Я сказал, что не рассматриваю себя как причину для беспокойства, но, едва произнес это, понял, что, конечно же, не прав. Они ждали, когда я отчалю.
— Рано или поздно тебе придется вернуться в Нью-Йорк. Могу тебе целый список причин представить.
— Я скоро вернусь, — сказал я жене. — Просто хочу убедиться, что все под контролем.
— Под чем? — Селеста, в жизни не встречавшаяся с моей матерью, доверяла ей еще меньше, чем я сам.

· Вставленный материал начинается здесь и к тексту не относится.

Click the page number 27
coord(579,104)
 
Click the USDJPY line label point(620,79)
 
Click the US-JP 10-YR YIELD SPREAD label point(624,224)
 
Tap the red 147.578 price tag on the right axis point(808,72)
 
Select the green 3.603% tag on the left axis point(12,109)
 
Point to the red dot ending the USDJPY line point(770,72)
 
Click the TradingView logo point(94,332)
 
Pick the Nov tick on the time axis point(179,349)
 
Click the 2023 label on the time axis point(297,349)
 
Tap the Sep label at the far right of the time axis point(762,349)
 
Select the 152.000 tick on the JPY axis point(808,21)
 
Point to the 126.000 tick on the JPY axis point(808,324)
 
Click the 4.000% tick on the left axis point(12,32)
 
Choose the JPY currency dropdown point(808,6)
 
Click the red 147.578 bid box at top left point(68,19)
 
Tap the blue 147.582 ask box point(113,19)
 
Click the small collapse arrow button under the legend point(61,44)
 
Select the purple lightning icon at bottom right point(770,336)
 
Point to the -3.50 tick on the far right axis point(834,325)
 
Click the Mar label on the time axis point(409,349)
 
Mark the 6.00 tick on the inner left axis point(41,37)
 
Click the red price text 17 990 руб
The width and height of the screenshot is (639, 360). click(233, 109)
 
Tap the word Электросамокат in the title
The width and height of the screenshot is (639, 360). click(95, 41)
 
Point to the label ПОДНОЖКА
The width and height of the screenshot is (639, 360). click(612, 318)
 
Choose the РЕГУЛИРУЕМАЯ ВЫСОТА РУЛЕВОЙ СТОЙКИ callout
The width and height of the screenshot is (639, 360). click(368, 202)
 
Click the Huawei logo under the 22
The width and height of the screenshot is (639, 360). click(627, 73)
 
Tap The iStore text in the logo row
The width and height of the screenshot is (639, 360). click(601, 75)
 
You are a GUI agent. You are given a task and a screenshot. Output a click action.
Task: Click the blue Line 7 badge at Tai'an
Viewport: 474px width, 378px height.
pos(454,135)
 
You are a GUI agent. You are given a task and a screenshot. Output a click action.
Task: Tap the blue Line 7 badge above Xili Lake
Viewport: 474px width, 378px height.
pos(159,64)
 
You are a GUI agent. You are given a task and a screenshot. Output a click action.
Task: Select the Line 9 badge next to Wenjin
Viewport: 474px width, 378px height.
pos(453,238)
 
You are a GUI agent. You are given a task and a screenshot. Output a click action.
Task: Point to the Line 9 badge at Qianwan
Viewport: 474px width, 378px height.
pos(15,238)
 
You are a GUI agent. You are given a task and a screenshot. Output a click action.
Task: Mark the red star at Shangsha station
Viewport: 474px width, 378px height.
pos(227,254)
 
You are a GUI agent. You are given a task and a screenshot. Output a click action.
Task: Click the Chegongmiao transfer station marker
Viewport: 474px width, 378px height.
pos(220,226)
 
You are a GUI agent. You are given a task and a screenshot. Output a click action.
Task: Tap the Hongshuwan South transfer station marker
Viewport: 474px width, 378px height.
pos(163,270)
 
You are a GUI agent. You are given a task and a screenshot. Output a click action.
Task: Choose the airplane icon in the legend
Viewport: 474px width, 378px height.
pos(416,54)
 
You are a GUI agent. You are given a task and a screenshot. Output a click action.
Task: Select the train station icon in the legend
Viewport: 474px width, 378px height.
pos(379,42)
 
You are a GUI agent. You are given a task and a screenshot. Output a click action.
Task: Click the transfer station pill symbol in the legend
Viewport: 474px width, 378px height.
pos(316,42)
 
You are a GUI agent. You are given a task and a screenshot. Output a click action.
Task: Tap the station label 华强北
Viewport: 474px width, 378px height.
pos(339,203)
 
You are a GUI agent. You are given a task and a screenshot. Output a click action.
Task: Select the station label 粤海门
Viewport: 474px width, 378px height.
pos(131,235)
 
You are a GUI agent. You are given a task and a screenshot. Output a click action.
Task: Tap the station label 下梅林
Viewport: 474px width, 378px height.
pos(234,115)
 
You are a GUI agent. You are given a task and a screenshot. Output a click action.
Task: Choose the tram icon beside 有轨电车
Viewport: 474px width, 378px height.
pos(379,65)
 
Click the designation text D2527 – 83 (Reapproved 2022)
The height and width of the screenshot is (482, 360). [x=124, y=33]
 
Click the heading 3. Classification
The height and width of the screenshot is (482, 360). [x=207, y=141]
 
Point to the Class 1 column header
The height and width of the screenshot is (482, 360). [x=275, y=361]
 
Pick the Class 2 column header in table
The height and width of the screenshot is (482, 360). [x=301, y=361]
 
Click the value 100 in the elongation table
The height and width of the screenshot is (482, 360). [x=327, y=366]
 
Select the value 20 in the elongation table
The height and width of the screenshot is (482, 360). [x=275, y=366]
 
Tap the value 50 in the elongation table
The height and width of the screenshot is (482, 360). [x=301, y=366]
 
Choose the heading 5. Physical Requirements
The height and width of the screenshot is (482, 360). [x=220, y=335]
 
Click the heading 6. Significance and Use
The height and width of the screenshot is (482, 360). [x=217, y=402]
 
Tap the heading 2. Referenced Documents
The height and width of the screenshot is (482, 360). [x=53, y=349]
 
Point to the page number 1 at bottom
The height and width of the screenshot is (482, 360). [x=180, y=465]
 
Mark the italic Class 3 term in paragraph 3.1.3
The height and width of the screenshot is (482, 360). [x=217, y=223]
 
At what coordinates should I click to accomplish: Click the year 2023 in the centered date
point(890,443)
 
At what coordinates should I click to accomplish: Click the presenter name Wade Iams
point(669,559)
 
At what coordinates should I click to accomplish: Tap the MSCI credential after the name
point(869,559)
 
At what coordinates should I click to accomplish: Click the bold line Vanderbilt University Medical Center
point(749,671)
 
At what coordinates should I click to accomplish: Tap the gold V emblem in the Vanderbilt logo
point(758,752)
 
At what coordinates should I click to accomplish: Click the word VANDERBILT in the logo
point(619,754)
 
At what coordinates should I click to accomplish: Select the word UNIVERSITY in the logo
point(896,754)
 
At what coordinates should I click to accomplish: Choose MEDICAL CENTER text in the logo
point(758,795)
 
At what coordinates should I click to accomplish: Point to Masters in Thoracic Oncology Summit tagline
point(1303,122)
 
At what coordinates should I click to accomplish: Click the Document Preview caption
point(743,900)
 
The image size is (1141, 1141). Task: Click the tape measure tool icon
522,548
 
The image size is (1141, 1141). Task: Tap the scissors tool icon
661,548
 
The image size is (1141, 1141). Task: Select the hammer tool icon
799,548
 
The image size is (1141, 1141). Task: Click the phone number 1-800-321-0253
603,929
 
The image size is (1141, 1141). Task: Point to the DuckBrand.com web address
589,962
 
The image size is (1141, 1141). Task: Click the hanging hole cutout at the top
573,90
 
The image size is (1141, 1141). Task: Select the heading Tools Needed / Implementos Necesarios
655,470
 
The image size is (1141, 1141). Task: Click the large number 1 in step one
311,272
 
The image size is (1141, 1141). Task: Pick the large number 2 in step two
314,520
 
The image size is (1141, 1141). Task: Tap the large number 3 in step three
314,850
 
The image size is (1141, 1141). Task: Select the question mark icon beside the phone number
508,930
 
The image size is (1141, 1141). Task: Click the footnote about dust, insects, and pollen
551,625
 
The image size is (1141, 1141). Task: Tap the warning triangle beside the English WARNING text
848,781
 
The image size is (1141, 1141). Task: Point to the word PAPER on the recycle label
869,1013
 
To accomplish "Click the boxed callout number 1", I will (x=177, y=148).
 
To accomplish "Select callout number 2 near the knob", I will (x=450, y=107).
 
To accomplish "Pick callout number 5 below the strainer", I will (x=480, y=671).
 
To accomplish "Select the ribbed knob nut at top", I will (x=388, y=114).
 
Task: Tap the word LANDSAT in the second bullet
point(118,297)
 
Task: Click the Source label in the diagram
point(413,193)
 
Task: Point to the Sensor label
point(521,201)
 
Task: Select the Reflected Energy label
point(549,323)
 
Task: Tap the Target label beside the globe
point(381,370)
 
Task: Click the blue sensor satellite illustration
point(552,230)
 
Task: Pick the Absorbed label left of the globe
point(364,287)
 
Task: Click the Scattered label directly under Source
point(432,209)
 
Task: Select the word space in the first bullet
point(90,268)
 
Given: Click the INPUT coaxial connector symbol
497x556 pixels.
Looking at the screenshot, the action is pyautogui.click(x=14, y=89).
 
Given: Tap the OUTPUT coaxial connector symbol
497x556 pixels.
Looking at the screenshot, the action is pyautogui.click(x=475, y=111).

Я стоял на кухне Мэйв. Мама прикрепила врачебные предписания к двери холодильника магнитом. В холодильнике, напротив контейнеров с едой, ровным рядком выстроились флаконы с лекарствами, время приема каждого было запротоколировано. Она свела к минимуму число посетителей, да и тех норовила выставить, за исключением, разумеется, мистера Оттерсона — к нему было особое отношение. Он никогда не засиживался; если погода располагала, прогуливался с Мэйв туда-обратно вдоль квартала. Мама, в свою очередь, каждые два часа выводила ее во двор и заставляла Мэйв дважды его обойти. Теперь они сидели в гостиной, обсуждали какую-то книжку с названием «Домашний очаг»: обе сошлись на том, что это их любимый роман.
— Что? — спросила Селеста, и сразу: — Нет. Подожди. Это папа. Сейчас. Поздоровайся с дочерью, — последнее снова относилось ко мне.
— Привет, папа, — сказала Мэй. — Если ты не приедешь в ближайшее время, я заведу гипоаллергенную собаку. Возможно, пуделя. Назову ее Стелла. Вообще-то я думала о кошке, но мама сказала, гипоаллергенных кошек не бывает. Говорит, у Кевина аллергия на котов, но откуда она знает? Котов-то поблизости нет.
— Мэй, ты о чем?
— Сейчас, — сказала она тихим голосом, после чего я услышал, как закрывается дверь. — Когда я начинаю говорить о собаке, она выходит из комнаты. Прямо фокус какой-то. Так вот, я собираюсь в Дженкинтаун, навестить тетю Мэйв.
— Тебя мама привезет?
Последовало междометие, свидетельствовавшее о том, какие же взрослые тугодумы.
— Я сама приеду. Ты встретишь меня на станции.
— Одна ты не сядешь в поезд. — Мы ей в метро-то не позволяли спускаться без взрослых. Автобусы — пожалуйста, как и такси, но никаких поездов.
— Послушай, у тети Мэйв был сердечный приступ, — сообщила мне дочь. — И она недоумевает, почему я до сих пор ее не навестила. И потом, мама сказала, что вернулась наша индийская бабушка, ее мне бы тоже хотелось увидеть. Воссоединение семьи на этом этапе, знаешь ли, не шутки.